-- Reading text --
________________

Amid political fervor and union pressure, Lockheed officials say they are exploring a range of options to keep the plant open or ameliorate the impact of a closing. If the plant is shut down, it will close the book on one of the few successful experiments by an aerospace company to intervene in a social cause.

Lockheed broke new ground in a number of ways in 1969 when it built the plant in the economically disadvantaged area of South-Central Los Angeles. The move was in response to calls for industry to make commitments to create jobs in the rundown neighborhood, which suffered from chronically high-unemployment. The investment was not an easy one to make.

“I had my own people take issue with me,” recalled A. Carl Kotchian, the now-retired president of Lockheed who pushed for a corporate commitment to the riot-torn neighborhood. “They said I was going to spend a lot of money and the place was going to be run down and there was going to be thievery and muggings at the plant. None of that came to pass.”

________________

Please pick up the text on Lockheed's South-Central Los Angeles plant after its final sentence and continue writing it.

________________

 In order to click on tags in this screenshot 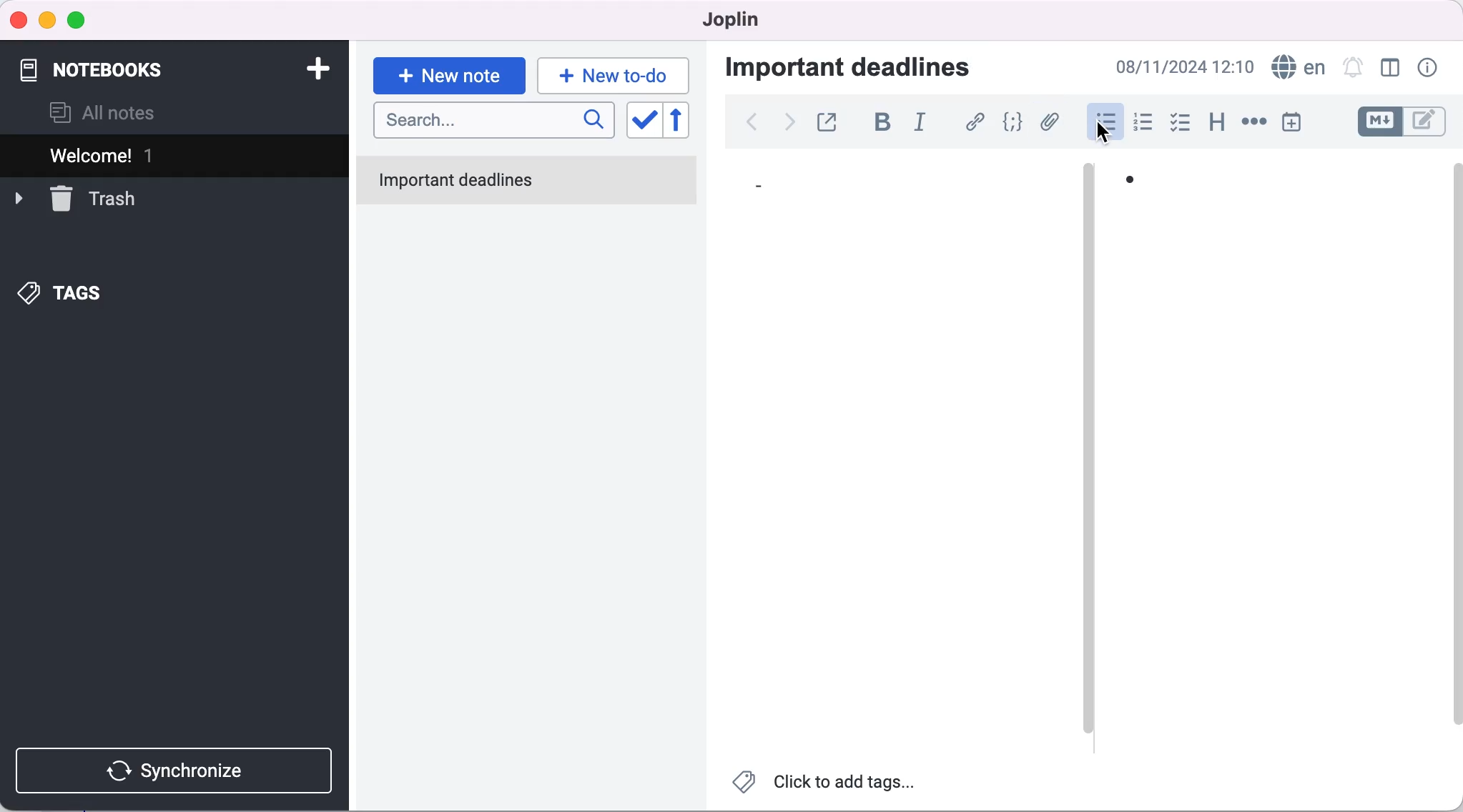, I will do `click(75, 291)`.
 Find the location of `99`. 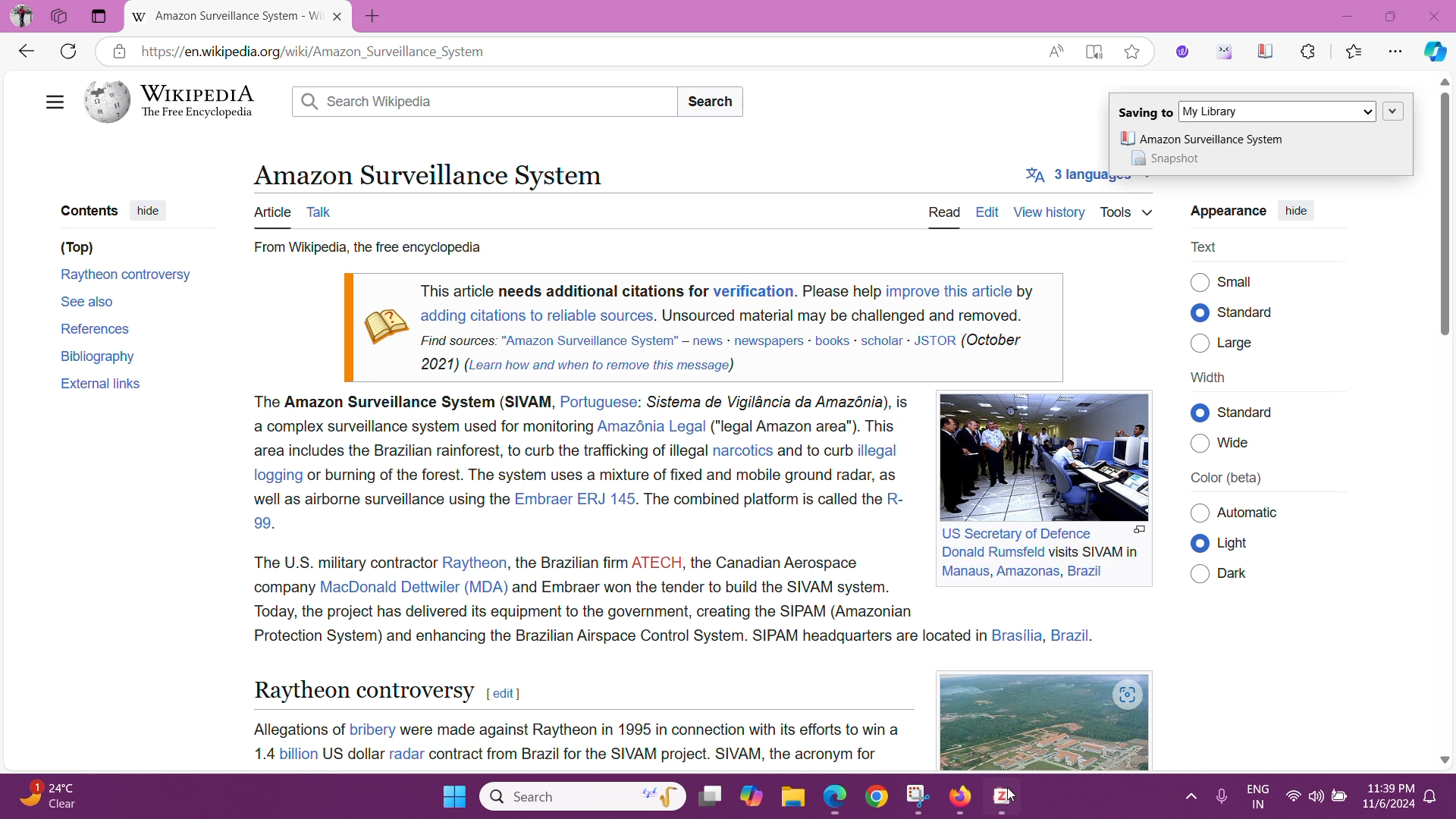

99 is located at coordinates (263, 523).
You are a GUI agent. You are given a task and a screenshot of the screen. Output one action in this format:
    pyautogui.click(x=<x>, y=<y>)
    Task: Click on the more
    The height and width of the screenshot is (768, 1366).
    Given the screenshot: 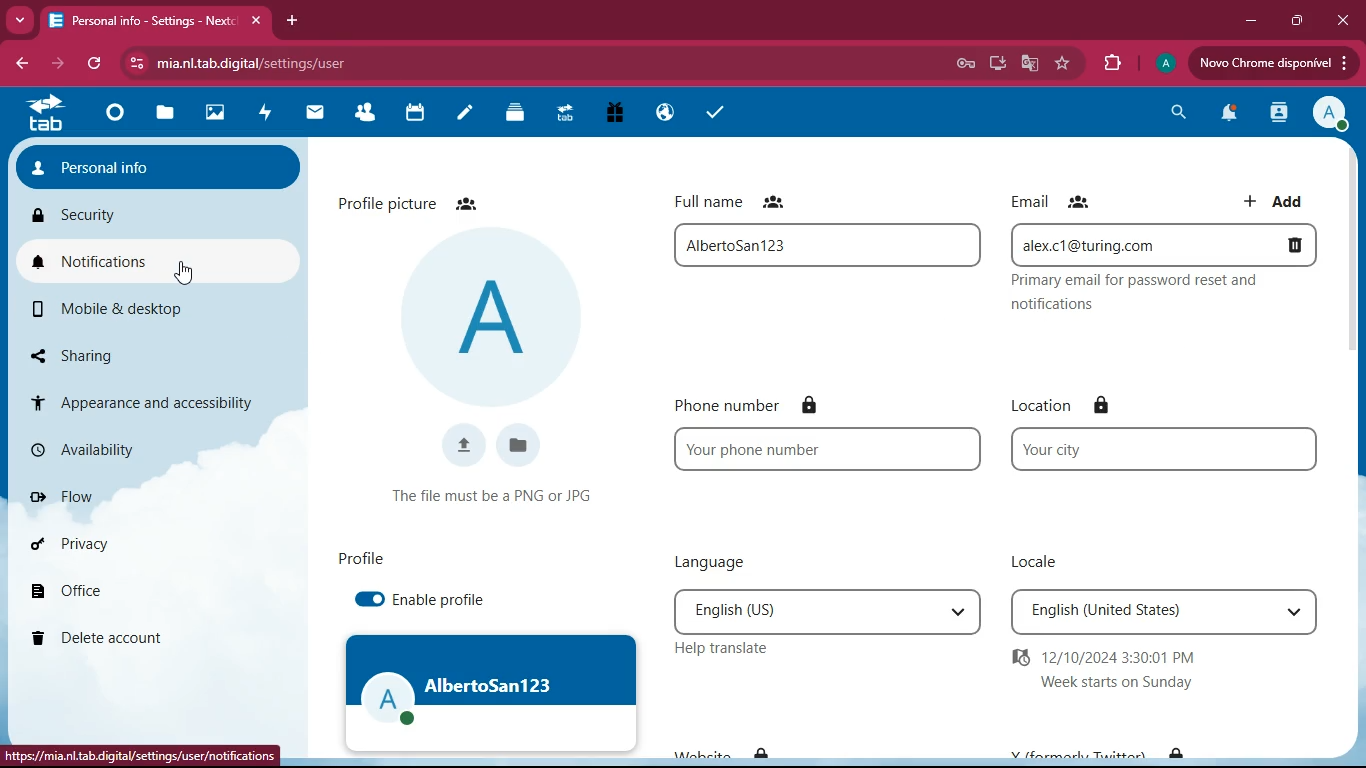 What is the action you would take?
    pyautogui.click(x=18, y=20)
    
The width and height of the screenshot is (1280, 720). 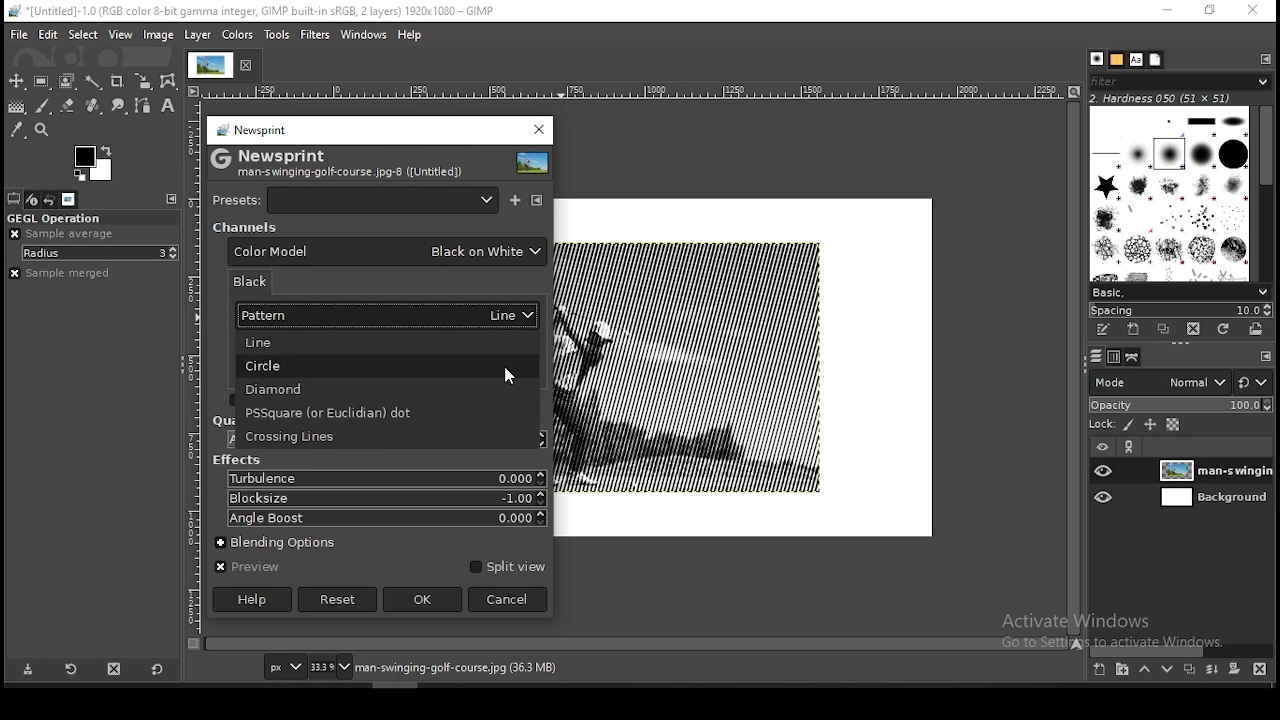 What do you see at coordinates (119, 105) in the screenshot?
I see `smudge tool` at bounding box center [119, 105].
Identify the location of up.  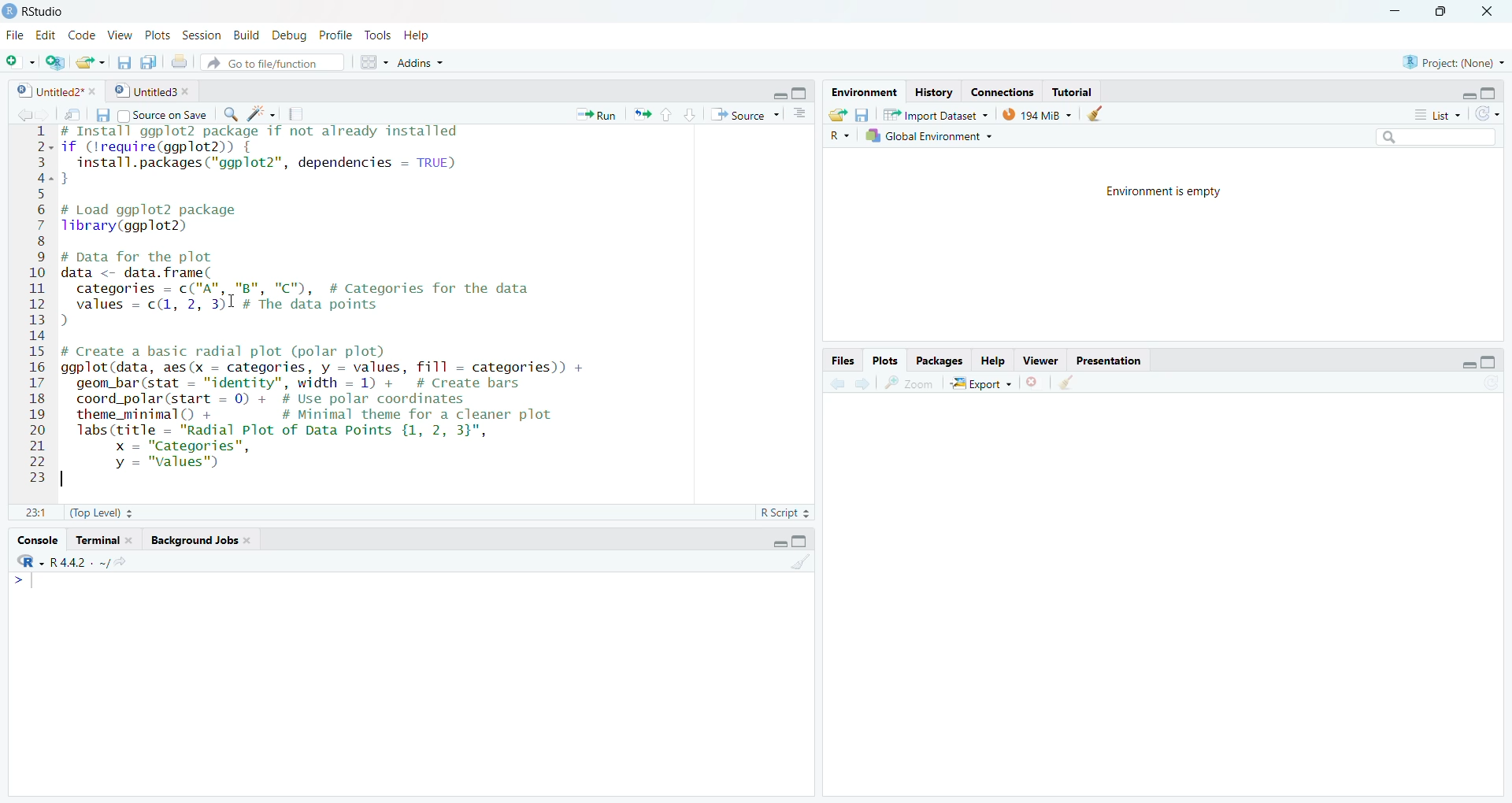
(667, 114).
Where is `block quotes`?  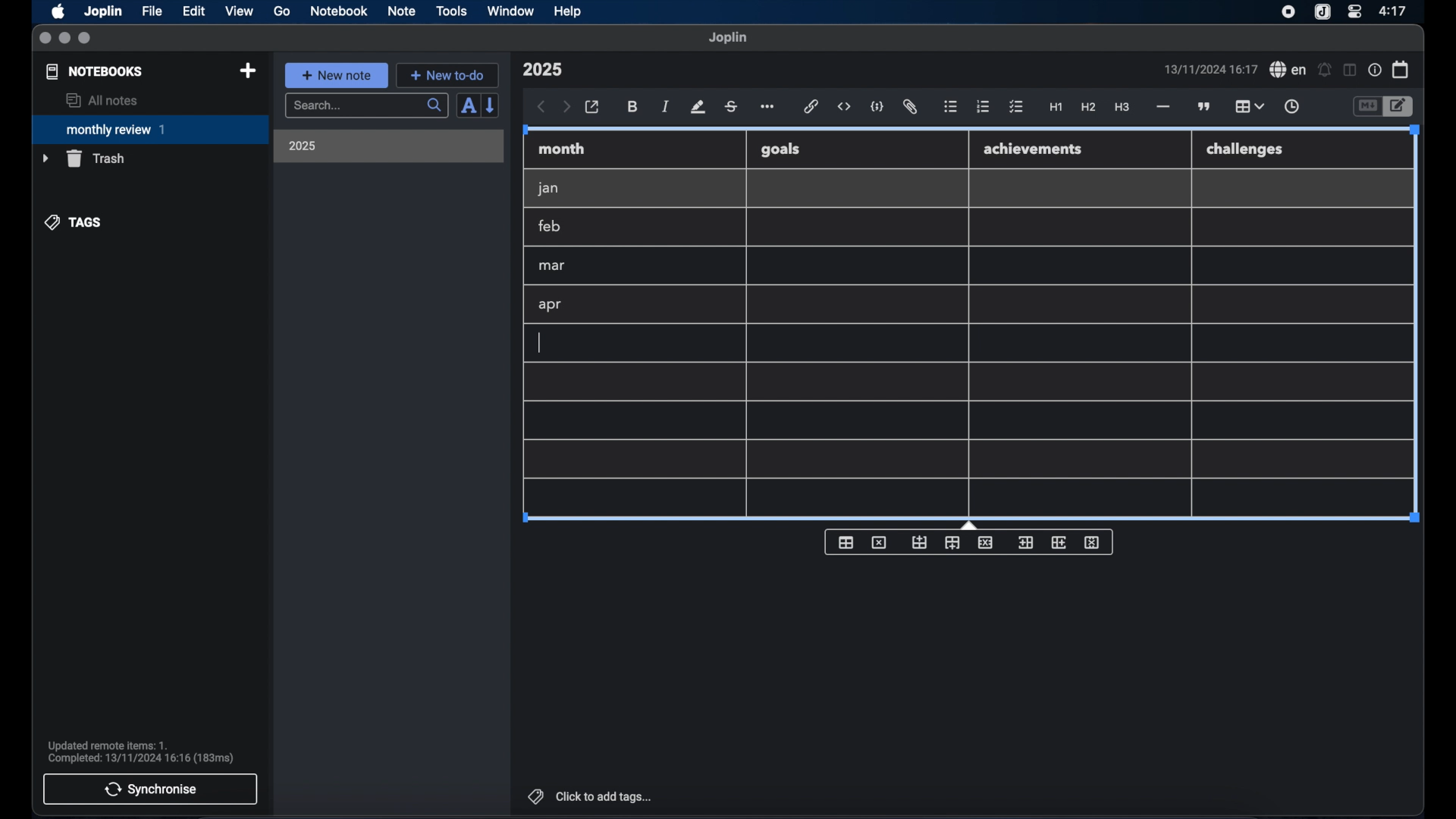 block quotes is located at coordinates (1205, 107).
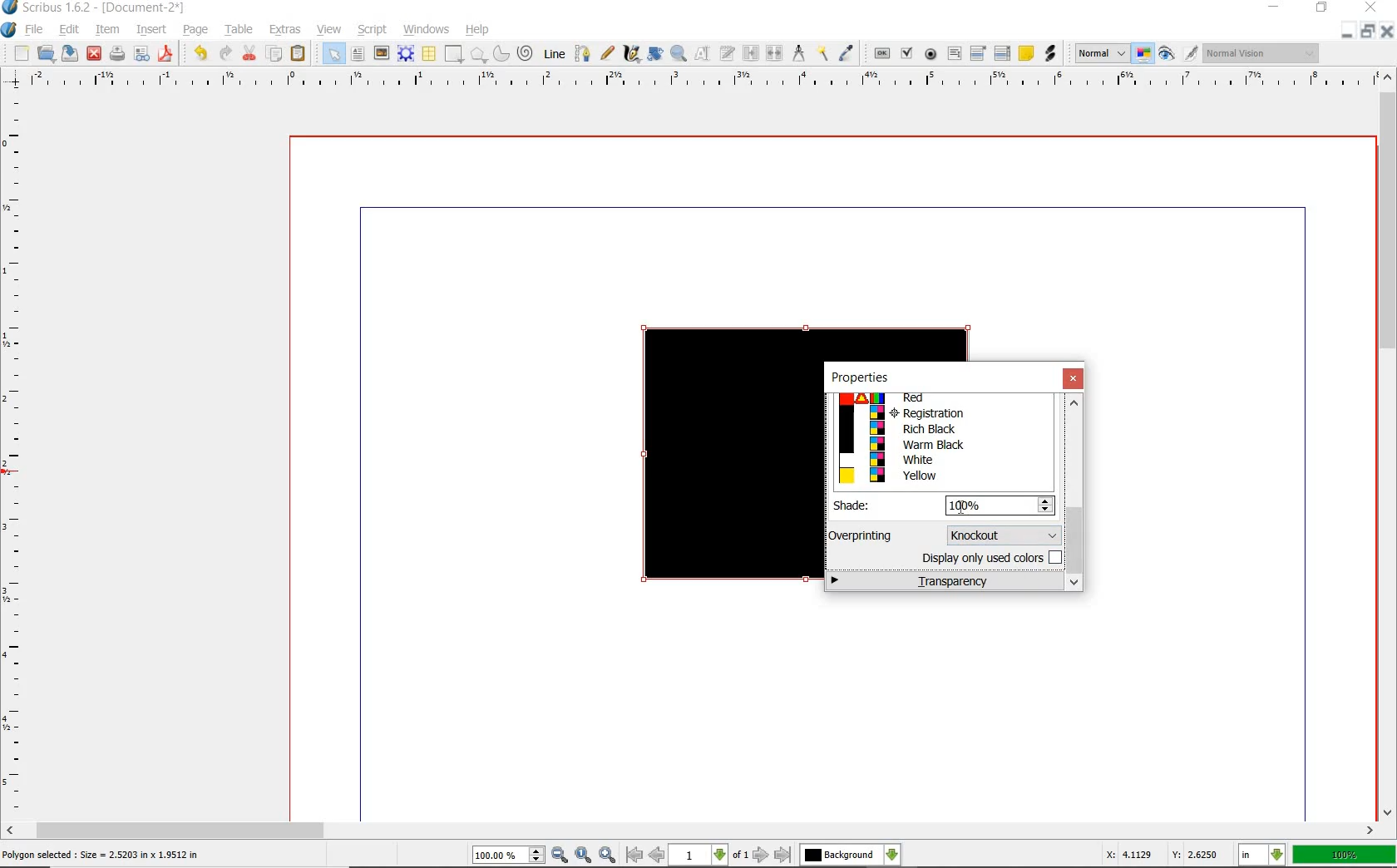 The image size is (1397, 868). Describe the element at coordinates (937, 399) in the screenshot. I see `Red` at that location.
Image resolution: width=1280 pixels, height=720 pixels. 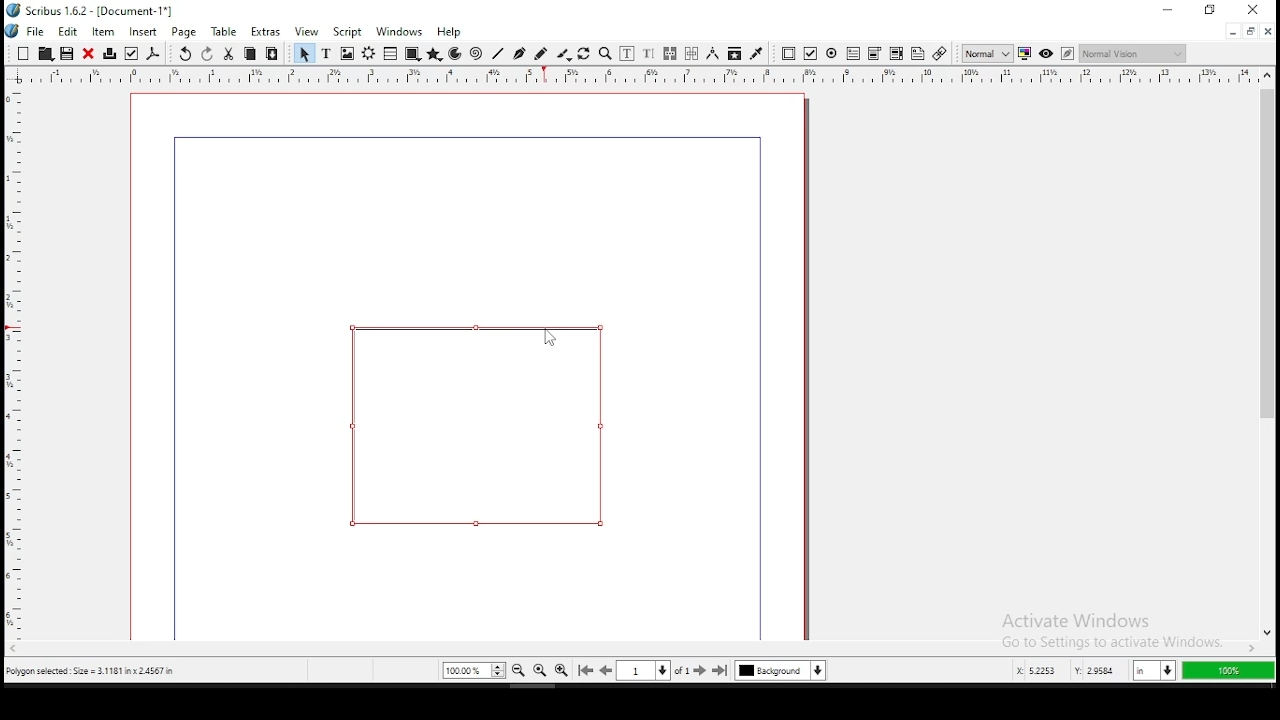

________________

-- Exercise output --
What did happen was that the plant became no better and no worse than other Lockheed plants in terms of productivity, efficiency, employee absenteeism and other key measures of performance, according to F. R. (Mac) McClelland, manager of the Lockheed Watts-Willowbrook plant, as it is known.

“A lot of guys here could work for Rockwell or Northrop,” McClelland said recently as he walked the factory floor amid the din of rivet guns and nut drivers. “I started out years ago as a (aircraft) structures mechanic, and these guys are good mechanics.”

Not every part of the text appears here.